SELECTED TEXT
________________________________________

Evacuation Drills….

BY JODY BENSON
Los Alamos

Something to ponder as we join the thousand commuters/students/shoppers snarled in traffic at the corner of Diamond and Trinity: What would we do if there is a criticality accident in the Pajarito Road Plutonium Corridor with the wind blowing from the south into the Townsite?  How the heck would we get out of town?

We 20-year locals remember the orderly evacuation in 2000 and 2011 when residents escaped in a few hours with concerned citizens ensured they and their neighbors could get the heck outta town before it exploded in flames.  The Lab and schools were closed.  Everybody had the opportunity to prepare with smart ones packing up before the flames ignited the sky. Ah, good times.  

A criticality accident would not occur when LANL was closed with kids home from school. It would occur during business hours with our 5,045 Hill/White Rock residents jammed streets to get home, while our 9,425 off-Hill employees struggled to off-Hill or get to schools to pick up kids.

________________________________________

WHAT THE TASK REQUIRES
Copy the passage of the piece on evacuation drills from "Something to ponder" up to and including "out of town?". The material after the piece on evacuation drills isn't needed for this.

PROVIDED MATERIAL

________________________________________

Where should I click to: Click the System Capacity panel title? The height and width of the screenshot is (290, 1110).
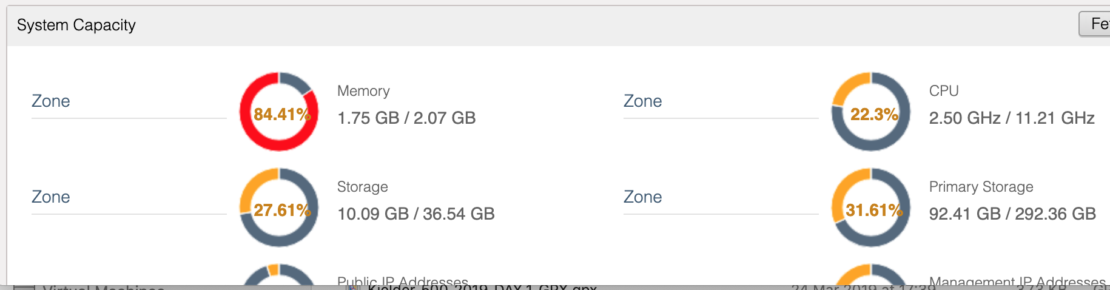pos(76,25)
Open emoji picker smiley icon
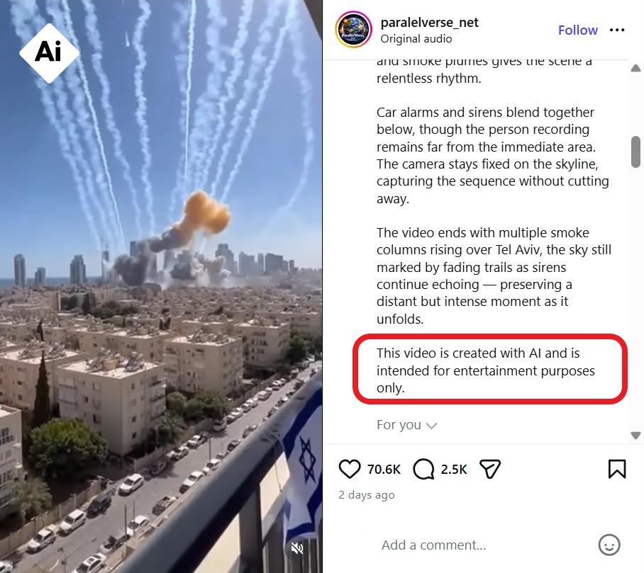The width and height of the screenshot is (644, 573). pos(609,545)
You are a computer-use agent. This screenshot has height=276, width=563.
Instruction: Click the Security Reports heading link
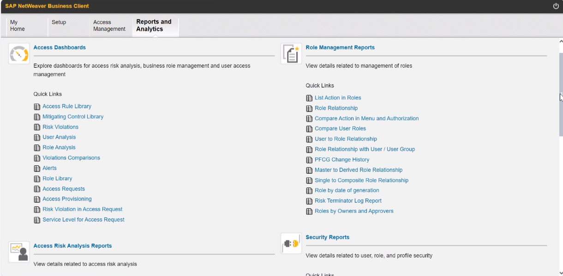click(327, 237)
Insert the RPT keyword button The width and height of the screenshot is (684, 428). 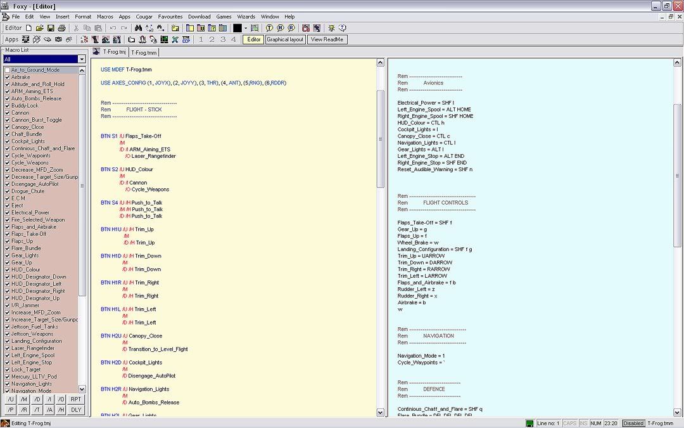coord(76,399)
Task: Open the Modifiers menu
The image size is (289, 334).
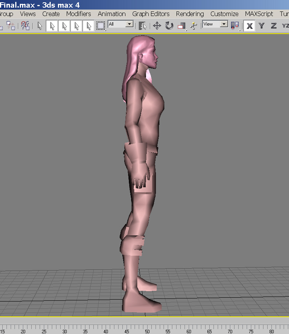Action: click(79, 14)
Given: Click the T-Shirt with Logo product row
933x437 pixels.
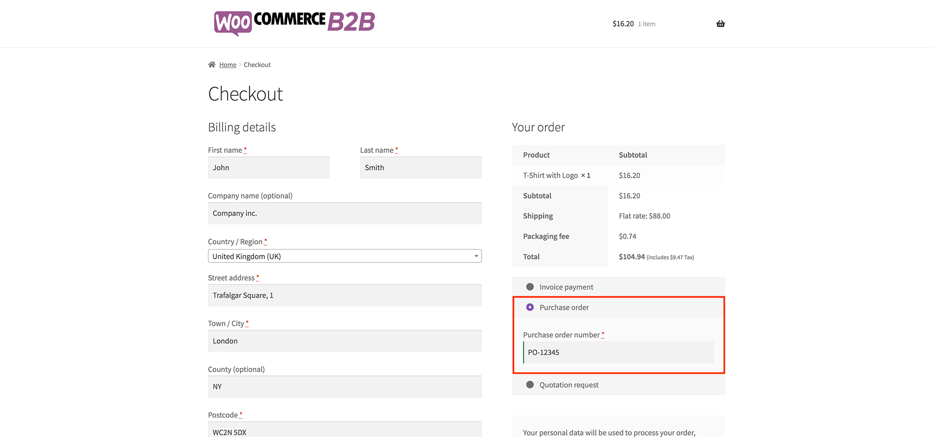Looking at the screenshot, I should click(556, 176).
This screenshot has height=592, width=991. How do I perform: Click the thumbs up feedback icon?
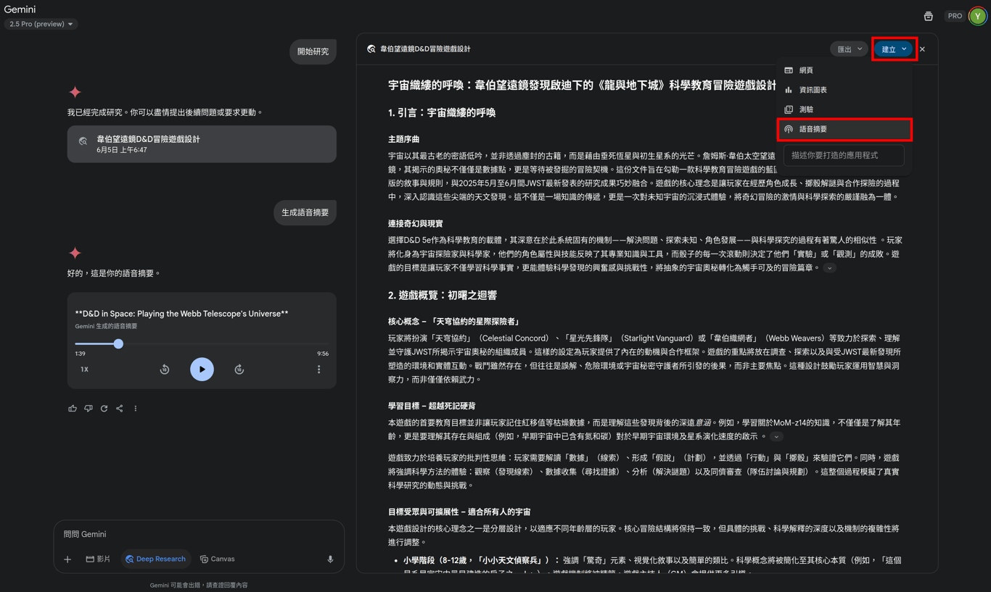pyautogui.click(x=73, y=409)
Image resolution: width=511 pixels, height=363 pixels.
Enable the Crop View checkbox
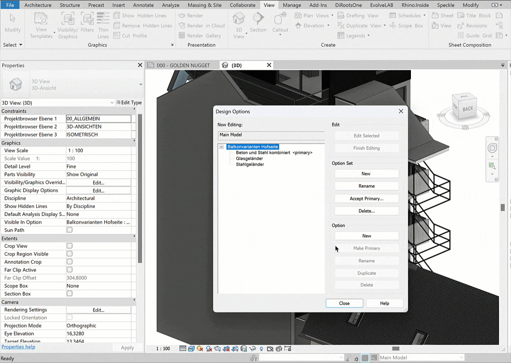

________________________________________

ANSWER SPACE
Something to ponder as we join the thousand commuters/students/shoppers snarled in traffic at the corner of Diamond and Trinity: What would we do if there is a criticality accident in the Pajarito Road Plutonium Corridor with the wind blowing from the south into the Townsite?  How the heck would we get out of town?